How to Promote Social Learning

#TChat has done it again! Another wonderful chat last Wednesday has given me some really great information for today’s blog post. Last week we discussed the importance of promoting a learning culture in the workplace. Many participants chimed in and let us know what they suggested in order to create in an environment where social learning could succeed. As usual, the chat is comprised with some really fantastic people that had some great input on the topic.

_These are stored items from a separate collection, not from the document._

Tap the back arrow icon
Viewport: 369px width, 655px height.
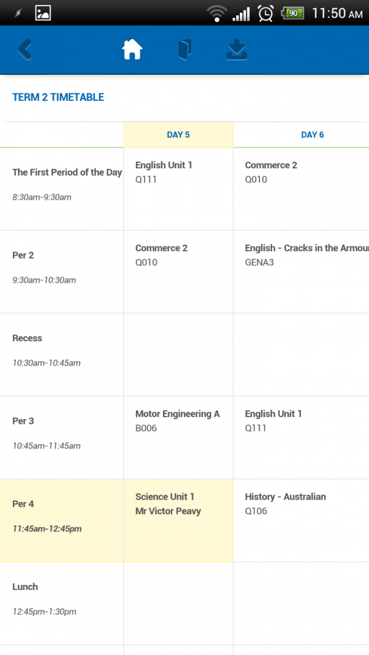(25, 50)
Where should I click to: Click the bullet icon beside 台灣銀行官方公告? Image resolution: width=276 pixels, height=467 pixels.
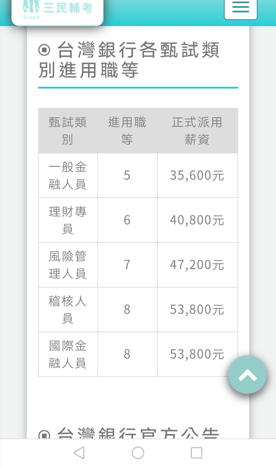coord(44,434)
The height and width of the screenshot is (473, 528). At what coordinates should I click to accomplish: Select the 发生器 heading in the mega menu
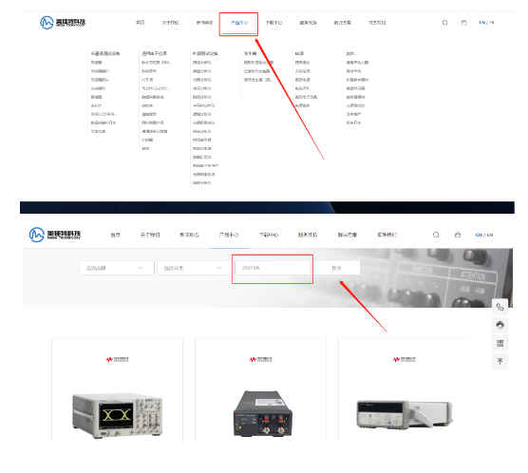tap(250, 53)
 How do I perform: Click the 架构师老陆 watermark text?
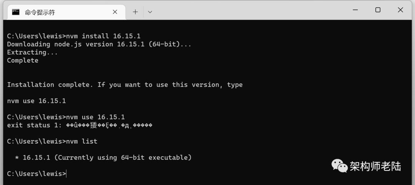375,166
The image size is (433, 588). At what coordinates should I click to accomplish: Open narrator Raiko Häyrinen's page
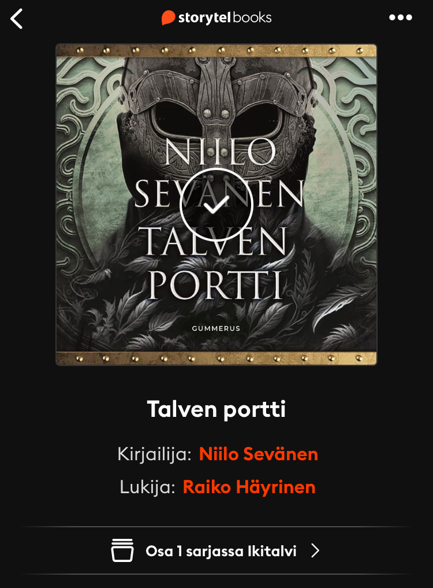[x=249, y=487]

An environment and workplace culture that promotes continuous learning is key in aiding a company towards a constant, successful future. Here are some ways you can encourage learning within your workplace:

  • Don’t hand out answers: If someone comes to you looking for help or an answer, make them think.  Ask them questions that could help them learn where to look for a useful resource, or ask them questions to help them critically think and potentially come up with the answer on their own. Sometimes people know the answer, they just need a question to help them lead to it.
  • Create a safe environment: Allow people to feel like they can freely voice their thoughts, feelings, suggestions, and concerns without being judged.
  • Encourage people to challenge the status-quo: Things change because people question if what’s currently in place is relevant. Allow people to challenge what is currently there so they can investigate new trends and resources and hopefully come up with a better solution that will work presently or in the future. This can allow business progression.
  • Encourage people to share: Allow people to come to you and openly share new resources for learning and information. Sometimes people can find new things that the L&D or HR department may have never stumbled upon.
  • Be adaptable: Things change fast, so be sure to keep up. Don’t teach things or use methods that are out of date, otherwise you may have reversed learning and growth rather than helped.
  • Be open to different learning options: Many people think that learning is only conducive in classrooms and workshops but technology has opened up other outlets for learning. For example, I learned so much from different professionals that I networked with via Twitter chats and LinkedIn discussions. I never thought those social media sites would be as useful as it truly was.

Learning is important for your employees’ personal and professional growth. When your employees grow, they are able to bring more to the table and help your company reach new heights. Promote learning in your company- it can benefit all that are involved.